Reading text:
In The News › BGR critical of Lake Forest plan

BGR critical of Lake Forest plan

Wednesday, September 16, 2009
By Rebecca Mowbray, Business writer
The Times-Picayune

If the defunct Lake Forest Plaza shopping mall is transformed into a modern lifestyle center, it will have a positive effect on sales and property tax collections in the city as it recaptures retail spending from other parishes, according to an economic impact study commissioned by the developers.

Baton Rouge economist Loren Scott estimates that the project would result in a net gain of $144.4 million in sales taxes to the Orleans Parish treasury between 2010 and 2030, and $83.6 million in new property taxes at the mall.

Property owners Cesar Burgos, who also is the unpaid chairman of the Regional Transit Authority, and Ashton Ryan, chief executive of First NBC Bank , released Scott’s study in advance of Thursday’s City Council meeting, when council members are expected to vote on their request for tax-increment financing for their project.

Written tasks:
- 1) In the Lake Forest Plaza article, what net gain in sales taxes to Orleans Parish does the economist estimate for 2010 through 2030?
- 2) Reproduce the part of the Lake Forest Plaza article that begins at the words "Wednesday, September 16, 2009" and stops after "at the mall.".

Information supplied:
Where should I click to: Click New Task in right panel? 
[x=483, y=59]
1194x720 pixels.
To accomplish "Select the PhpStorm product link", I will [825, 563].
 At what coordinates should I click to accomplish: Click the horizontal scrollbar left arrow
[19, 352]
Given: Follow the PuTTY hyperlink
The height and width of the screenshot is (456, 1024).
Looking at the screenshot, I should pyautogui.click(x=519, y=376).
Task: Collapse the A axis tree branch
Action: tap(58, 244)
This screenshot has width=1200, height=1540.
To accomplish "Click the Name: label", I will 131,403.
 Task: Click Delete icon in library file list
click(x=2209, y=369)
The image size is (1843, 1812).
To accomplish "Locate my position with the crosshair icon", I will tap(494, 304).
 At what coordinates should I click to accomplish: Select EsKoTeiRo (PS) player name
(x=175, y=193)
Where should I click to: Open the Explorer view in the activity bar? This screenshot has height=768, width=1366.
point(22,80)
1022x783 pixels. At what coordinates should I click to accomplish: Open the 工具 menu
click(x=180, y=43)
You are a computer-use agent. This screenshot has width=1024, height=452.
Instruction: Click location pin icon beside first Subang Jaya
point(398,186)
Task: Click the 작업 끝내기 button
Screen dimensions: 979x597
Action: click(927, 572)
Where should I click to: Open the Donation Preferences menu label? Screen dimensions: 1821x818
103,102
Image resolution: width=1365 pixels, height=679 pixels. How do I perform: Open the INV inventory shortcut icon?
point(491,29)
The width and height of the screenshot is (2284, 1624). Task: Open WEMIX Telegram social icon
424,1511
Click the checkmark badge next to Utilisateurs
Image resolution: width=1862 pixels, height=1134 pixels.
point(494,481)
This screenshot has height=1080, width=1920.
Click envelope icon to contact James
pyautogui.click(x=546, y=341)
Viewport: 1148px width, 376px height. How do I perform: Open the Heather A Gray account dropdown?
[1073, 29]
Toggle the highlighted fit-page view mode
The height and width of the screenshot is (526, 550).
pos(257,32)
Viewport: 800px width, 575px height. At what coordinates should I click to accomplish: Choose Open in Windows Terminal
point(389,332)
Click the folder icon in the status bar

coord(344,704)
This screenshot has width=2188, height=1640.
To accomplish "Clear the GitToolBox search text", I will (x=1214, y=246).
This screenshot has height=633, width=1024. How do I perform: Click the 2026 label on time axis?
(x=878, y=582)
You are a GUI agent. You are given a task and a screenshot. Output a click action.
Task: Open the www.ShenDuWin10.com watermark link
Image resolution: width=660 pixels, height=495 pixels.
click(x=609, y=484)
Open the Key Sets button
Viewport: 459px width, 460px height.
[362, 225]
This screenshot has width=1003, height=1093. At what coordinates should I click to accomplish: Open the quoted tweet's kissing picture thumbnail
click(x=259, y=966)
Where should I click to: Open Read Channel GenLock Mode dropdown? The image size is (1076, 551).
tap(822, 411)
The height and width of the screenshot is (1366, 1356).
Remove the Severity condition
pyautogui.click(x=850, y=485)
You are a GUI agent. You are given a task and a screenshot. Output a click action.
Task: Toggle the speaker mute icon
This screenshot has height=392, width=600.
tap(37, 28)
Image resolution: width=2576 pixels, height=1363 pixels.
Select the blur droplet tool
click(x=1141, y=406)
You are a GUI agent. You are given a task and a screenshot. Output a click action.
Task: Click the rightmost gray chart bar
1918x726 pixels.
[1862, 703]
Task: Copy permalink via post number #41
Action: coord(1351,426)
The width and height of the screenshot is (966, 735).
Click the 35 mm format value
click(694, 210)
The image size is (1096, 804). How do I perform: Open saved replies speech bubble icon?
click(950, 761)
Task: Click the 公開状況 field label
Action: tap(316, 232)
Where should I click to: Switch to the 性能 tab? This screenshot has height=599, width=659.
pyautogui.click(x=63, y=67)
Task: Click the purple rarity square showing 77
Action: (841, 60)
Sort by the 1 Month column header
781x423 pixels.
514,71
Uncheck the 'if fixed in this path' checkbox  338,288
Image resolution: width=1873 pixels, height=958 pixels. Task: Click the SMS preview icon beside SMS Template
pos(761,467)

Answers given:
- 1) $144.4 million

- 2)
Wednesday, September 16, 2009
By Rebecca Mowbray, Business writer
The Times-Picayune

If the defunct Lake Forest Plaza shopping mall is transformed into a modern lifestyle center, it will have a positive effect on sales and property tax collections in the city as it recaptures retail spending from other parishes, according to an economic impact study commissioned by the developers.

Baton Rouge economist Loren Scott estimates that the project would result in a net gain of $144.4 million in sales taxes to the Orleans Parish treasury between 2010 and 2030, and $83.6 million in new property taxes at the mall.